Desde Memfis, el ejército conjunto capitaneado por Bertrand de Aragón y Yves de Monreal, hermano del rey, se dirigió lentamente hacia Damietta, última fortaleza donde los musulmanes aún oponían una fiera resistencia, esperando que sus pedidos de ayuda a otros estados árabes dieran fruto. Sin embargo la ciudad finalmente cayó a manos cruzadas al acabar el invierno del 62.

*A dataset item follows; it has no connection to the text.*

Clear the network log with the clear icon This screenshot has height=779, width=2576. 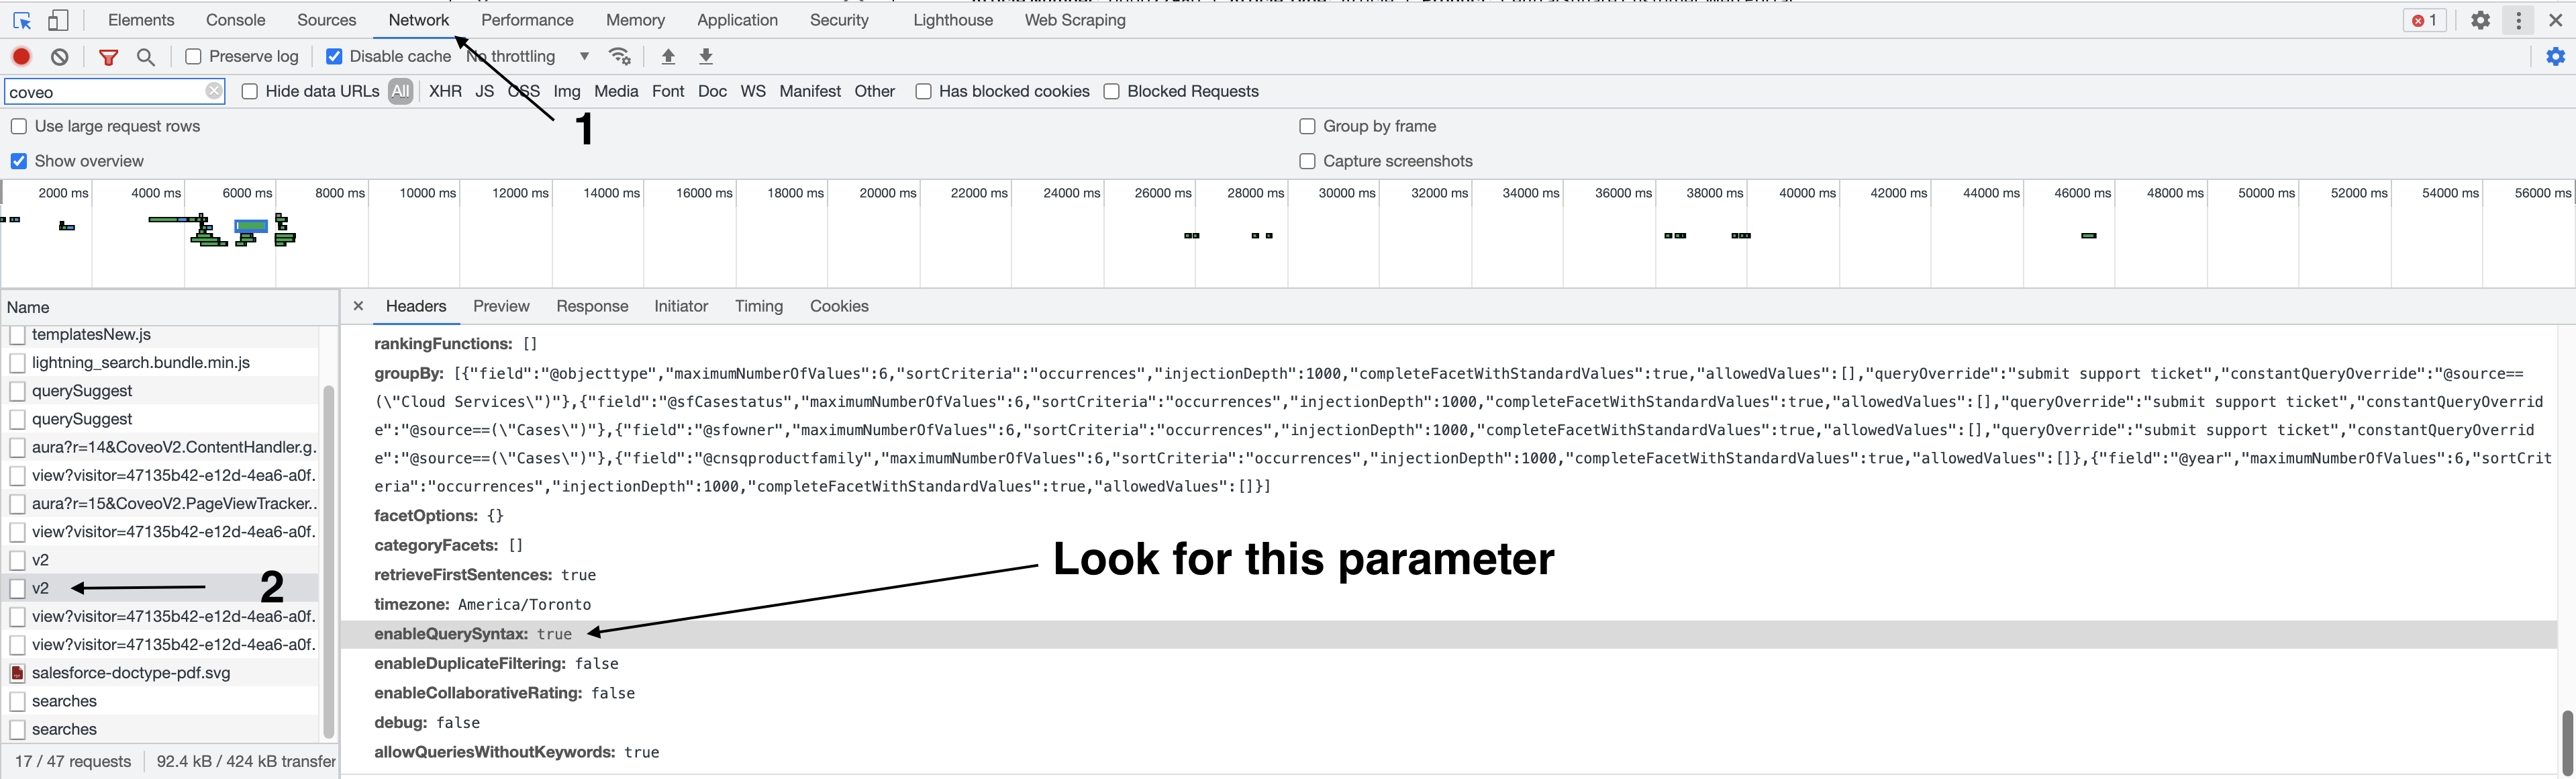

A pesar de que los legados papales animaron a los victoriosos cruzados a proseguir hacia el norte y embarcar para Anatolia y Bizancio, los principales actores de la cruzada se encontraron cansados por tres largos años de lucha y enfurecidos por las disputas sobre la corona de Egipto. Bertrand deseaba conceder la corona a su hermano Raymond, mientras que Yves Plantagenet deseaba la corona para sí. Finalmente, incapaz de alcanzar un acuerdo, el Patriarca de Jerusalén, que actuaba como legado papal, queriendo fortalecer las posesiones cristianas en Outremer frente al imparable avance musulmán en el norte y el saqueo de Jerusalén, decidió que la corona de Egipto ciñiera las sienes del joven Guillermo, hijo de Roberto I, reuniendo así ambas coronas.
Sin embargo, esto enfadó en gran medida a Bertrand y a Yves, que decidieron pues dar por terminada la cruzada. Bertrand embarcó en Alejandría de vuelta hacia Génova y Barcelona, y Yves regresó al norte, a cuidar de sus dominios, amenazados por el emir de Siria.